I Might Like You Better
Wednesday, April 30, 1997 by Dave Winer.
I just heard a song on the radio, Never Say Never, by Romeo Void. A woman singer. An eclectic early-80s punk beat. It's a funny song!
"I might like you better if we slept together. I might like you better if we slept together. I might like you better if we slept together. I might like you better if we slept together. But something in your eyes... tells me... that maybe... that's never."
Right on! Developer relations is still a mating ritual. Even if there are Macs at JavaSoft, Java is still singin that song, saying come join us and then we'll decide if we like you.
Does Java really have an answer to the security problem? No, there's no smartness to the Java sandbox, no way to move stuff over the firewall. Java is a world unto itself, which means that users will store stuff there that they don't want to lose, and that stuff can be read or deleted by net-based agents.
Is there any value in Java's cross-platform promise? Mac users don't want to use software that doesn't look and behave like Mac software. Same for Windows users, and I suspect Solaris users. Java has to find a niche where people don't use software. In the mainstream market there's no time to catch up.
Further, the Mac implementation of Java is falling behind the Windows and Solaris implementations, invalidating Sun's cross-platform pitch.
Religious wars over language syntax are boring. Programming languages without environments are boring too.
Hey the Mac was supposed to be a Pascal operating system, another language that was presented as a panacea. Now you can write Mac apps in any language. Same for Windows. It'll be the same for the Java OS.
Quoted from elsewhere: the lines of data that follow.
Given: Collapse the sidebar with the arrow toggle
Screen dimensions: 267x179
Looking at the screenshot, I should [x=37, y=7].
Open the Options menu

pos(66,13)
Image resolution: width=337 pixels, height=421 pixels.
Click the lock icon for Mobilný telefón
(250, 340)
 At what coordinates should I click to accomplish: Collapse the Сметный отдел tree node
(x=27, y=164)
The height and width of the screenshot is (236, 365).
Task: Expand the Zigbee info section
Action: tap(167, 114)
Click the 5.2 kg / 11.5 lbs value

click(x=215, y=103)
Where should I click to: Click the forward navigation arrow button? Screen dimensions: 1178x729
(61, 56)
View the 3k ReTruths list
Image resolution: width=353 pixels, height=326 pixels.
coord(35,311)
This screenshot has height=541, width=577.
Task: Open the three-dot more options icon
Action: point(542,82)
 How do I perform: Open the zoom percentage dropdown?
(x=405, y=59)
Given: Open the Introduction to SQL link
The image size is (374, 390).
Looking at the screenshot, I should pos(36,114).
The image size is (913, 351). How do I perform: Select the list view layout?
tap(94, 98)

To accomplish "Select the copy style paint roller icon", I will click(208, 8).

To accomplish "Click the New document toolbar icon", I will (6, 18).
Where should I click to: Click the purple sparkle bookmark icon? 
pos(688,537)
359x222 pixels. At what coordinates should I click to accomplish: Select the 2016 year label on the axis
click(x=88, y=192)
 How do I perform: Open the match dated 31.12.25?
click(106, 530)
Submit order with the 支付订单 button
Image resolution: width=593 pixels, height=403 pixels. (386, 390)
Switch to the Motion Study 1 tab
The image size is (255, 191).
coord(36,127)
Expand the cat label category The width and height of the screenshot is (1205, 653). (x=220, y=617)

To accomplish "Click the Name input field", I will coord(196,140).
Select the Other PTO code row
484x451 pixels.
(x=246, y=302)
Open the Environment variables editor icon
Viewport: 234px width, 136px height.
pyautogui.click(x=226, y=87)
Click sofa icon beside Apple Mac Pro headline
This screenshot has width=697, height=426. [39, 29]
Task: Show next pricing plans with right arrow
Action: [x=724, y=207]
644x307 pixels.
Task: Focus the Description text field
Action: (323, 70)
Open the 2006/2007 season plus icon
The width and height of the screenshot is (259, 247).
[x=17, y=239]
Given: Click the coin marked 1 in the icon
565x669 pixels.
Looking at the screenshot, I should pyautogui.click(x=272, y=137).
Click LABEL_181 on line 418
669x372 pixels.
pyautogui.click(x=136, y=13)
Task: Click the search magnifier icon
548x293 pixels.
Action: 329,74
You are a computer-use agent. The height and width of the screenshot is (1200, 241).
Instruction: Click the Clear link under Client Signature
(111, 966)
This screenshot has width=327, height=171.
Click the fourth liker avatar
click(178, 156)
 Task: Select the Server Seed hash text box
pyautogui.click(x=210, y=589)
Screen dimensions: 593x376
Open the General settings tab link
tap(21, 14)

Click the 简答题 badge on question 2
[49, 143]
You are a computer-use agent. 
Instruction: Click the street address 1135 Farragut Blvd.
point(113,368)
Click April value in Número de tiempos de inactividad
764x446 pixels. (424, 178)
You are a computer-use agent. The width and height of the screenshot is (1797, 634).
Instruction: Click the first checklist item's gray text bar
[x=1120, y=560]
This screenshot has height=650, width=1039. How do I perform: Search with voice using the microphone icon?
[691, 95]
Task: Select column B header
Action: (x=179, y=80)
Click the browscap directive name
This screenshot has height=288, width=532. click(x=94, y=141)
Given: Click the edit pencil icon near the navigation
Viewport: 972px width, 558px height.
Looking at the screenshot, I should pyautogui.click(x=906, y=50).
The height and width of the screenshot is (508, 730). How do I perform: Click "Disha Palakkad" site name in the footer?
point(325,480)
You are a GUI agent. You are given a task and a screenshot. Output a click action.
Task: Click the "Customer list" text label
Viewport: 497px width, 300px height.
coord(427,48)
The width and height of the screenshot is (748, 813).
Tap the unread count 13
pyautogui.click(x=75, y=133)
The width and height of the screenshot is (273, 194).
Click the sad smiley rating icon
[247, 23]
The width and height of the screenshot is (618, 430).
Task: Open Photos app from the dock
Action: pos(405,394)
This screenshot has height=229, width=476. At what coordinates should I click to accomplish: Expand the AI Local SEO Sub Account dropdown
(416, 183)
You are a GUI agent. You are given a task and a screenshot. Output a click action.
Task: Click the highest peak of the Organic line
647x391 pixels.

The 100-percent pure campaign is an attempt to bind the language to the environment, to buy Sun the time to write an operating system around Java. At the same time, people are porting Java to make it work inside all kinds of environments, not just the Java OS.
Java is confusing. Is it an environment or a language? As a language it looks good. The environment is incomplete.
What they're doing at Sun is really simple. They're reimplementing all the pieces of Netscape Navigator 4.0. Where's the line? Java Beans looks like a browser. An emailer in Java is a no-brainer. Who's doing one? Look in the feature list for Netscape Navigator. That's where Java is headed.
Why do this? I have no answer. I don't even like all the extra things they've bundled with Netscape. I still use Eudora (and hate it!).
I installed the Microsoft Internet Explorer 4.0 beta on my Windows machine, and I want to figure out how to get it off asap.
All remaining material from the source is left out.